In 1994, the forced abortion and sterilization of Uyghur women was put in the top agenda
in Xinjiang for the next Five Year Plan" of China. The aim was of course to destroy
the balance and the natural growth of Uyghurs and confine the Uyghur population in a very
limited size by taking all the extreme measures. The current Uyghur population size is
only 0.7% of the total Chinese population. To restrict and control the natural growth of a
population of this size in any country is to totally annihilate them. Therefore, the
Chinese birth control policy of forced abortion and sterilization to Uyghurs is not a
policy of ensuring the overall quality of Uyghur population. On the contrary, it is to
gradually and "legally" exterminate and genocide Uyghurs by imposing upon them
all the political, economic and social means and restrictions. An Uyghur health official
in Urumqi said, If our children are limited [through Chinese birth control], we will
disappear soon.
(1/10/1990
<<Newsweek>> magazine).
2. State-supported Mixed Marriages
Since mixed marriage is the fastest and most effective way of
assimilating and sinifying Uyghur population in Eastern Turkistan, Chinese government has
staunchly promoted and encouraged mixed marriages between Han-Chinese people and Uyghurs
from 1990. The Chinese government has promised better pay, better job, better housing,
better health-care, better/further education and and even bonus money to the Uyghur youth
as a bait to seduce them to marry Han-Chinese. They even send Han-Chinese girls with a
stipend of 3000 yuan (US$360) to remote Uyghur villages and attract Uyghur males. The
Uyghurs, who have married Han-Chinese, want divorce are heavily fined and seriously
threatened by the Chinese government. The fine for divorce can be as high as Y4'000-5000
yuan (US$480-600) while the average salary is only Y200 yuan (US$24) per month. The
divorce will automatically result the termination of all social benefits for the Uyghur
including his/her job, pay, housing, health-care, education etc,. As a result, most of the
Uyghurs stay reluctantly married for fear of the heavy fines and of losing all the social
benefits. These temptations and fears from the Chinese government contribute a lot to the
assimilation and sinification of Uyghurs in Eastern Turkistan. With a steady flow of some
seven thousand Han-Chinese settlers into Eastern Turkistan daily and the state-supported
mixed marriages among Uyghurs and Han-Chinese, the entire Uyghur society is disrupted.
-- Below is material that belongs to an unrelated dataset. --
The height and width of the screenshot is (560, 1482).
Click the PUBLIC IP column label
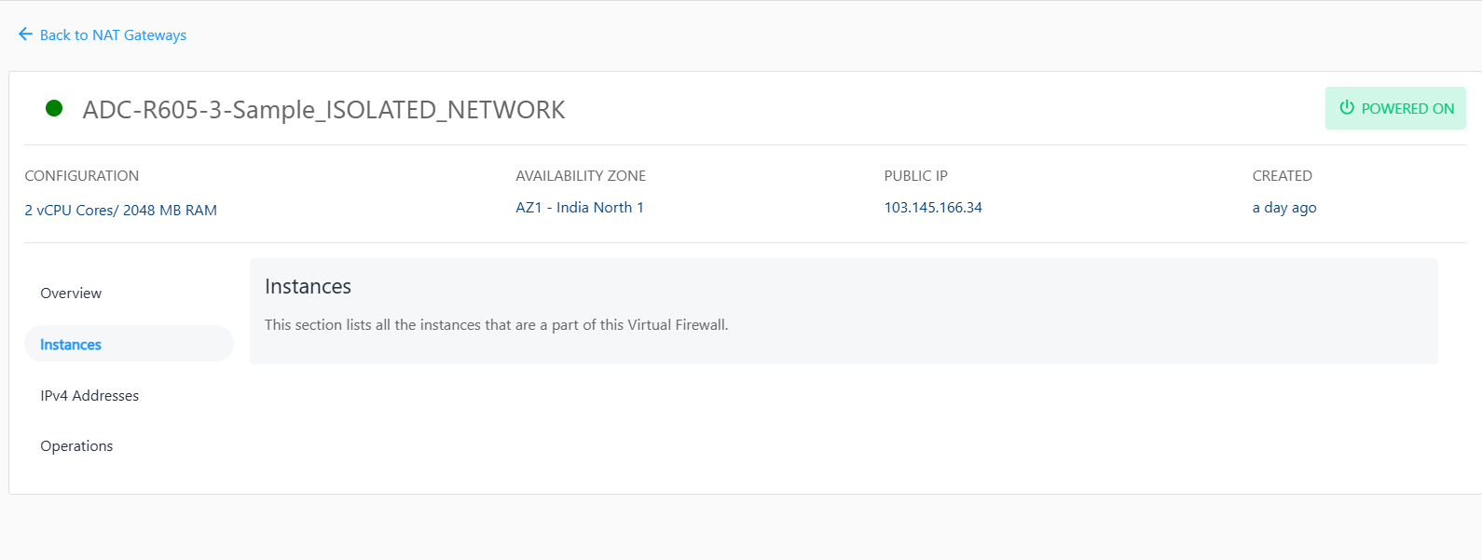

Uyghur families are torn apart and become dysfunctional, and at the end, are broken down.
The Uyghur youth, as a nucleus of the entire Uyghur society, are deceived, misled and
confused by the state-supported mixed marriage policies. They have neither become a
productive member of the Uyghur society nor have enjoyed a stable family. They simply
become the scapegoats of Chinese policies aimed at assimilating and sinifying the entire
Uyghur people into the dominant Chinese family.